摘要: 正在出现的数据密集型应用，如传感器网络中的数据处理，广域网中网络流量分析和电子商务及股市在线分析等等，都需要新的技术和方法来处理高速产生的大规模流数据。作为数据挖掘的主要技术之一，对流数据进行聚类的方法得到广泛的研究。在本篇论文中，我们研究高速产生的数据流中 k中值点（k-median）的快速估计，特别是这些数据来源于高维空间。k中值点是度量聚类方法的一种。我主要目的是能够尽量减少计算时间，同时能够用尽量小的内存获得尽量精确的k中值点。我们的工作起始于以下的观察：已有的算法尽管有不同量级的理论结果，但是他们实际的性能却是非常一致。这种原因在于用尽量小的内存来获得近似的k中值点时，通常需要复杂的运算来维护一个压缩的“概要”（sketch）结构。这个“概要”往往通过一个现成的算法将不同时段的数据加以压缩处理而得到。但是在每个时段上所运行的算法也不能得到精确的解。因此，在不同时段上所产生的误差会随着流数据注入而积累起来，这使得大多数算法只能取得较差的近似结果，在实际运算中模糊不同算法的差异。
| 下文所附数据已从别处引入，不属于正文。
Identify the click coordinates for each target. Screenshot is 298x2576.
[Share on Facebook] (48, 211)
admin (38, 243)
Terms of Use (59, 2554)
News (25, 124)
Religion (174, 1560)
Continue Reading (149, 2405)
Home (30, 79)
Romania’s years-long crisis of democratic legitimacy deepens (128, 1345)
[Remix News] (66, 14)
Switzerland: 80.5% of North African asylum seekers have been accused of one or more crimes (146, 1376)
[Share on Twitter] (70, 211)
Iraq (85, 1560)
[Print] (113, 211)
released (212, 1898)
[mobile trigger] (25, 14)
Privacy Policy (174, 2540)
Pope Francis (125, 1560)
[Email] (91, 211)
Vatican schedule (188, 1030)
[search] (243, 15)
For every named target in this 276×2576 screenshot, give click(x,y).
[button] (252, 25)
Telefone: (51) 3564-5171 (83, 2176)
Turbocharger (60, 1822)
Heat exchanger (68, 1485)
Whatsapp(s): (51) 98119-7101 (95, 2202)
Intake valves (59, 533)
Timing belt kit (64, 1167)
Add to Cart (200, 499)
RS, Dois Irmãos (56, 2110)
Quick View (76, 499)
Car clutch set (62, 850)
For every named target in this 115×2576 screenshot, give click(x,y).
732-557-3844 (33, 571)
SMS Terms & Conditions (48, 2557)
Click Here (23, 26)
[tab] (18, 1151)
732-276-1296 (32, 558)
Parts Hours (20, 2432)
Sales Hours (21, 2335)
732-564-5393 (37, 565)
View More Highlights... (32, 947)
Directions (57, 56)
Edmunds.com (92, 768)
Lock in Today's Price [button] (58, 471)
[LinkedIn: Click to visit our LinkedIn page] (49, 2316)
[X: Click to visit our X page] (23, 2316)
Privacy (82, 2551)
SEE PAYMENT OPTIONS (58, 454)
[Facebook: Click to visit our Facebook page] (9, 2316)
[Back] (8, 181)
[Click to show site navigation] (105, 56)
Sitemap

我们在本篇论文中，提出基于格子的快速近似算法。这种近似方法不要将流数据分成不同的时段，因此不会产生随时间增长的误差。其中的一个重要概念是（1－ε）占优。在流数据上，我们将k中值点问题简化为一个流数据上频繁项搜索问题。这个简化是基于格子中点密集程度和（1－ε）占优之间的联系来达成的。这种方法的主要优点是不需要分时段压缩数据，这样就省掉每段费时的压缩运算，同时不会产生误差的累积。我们的主要贡献是， • 我们提出基于格子的有损压缩方法，它比基于分段压缩数据的方法有明显的优点。通过（ 1－ε）占优的概念，这种方法能够控制格子的个数这个关键问题。 • 我们提供两种方法来建立基于格子的压缩结构。 • 我们通过详尽的实验来研究各种算法的优劣。在实验数据和真实数据上，发现我们的方法都能够取得好的性能。同时，我们的实验研究也是第一次实现一些理论结果。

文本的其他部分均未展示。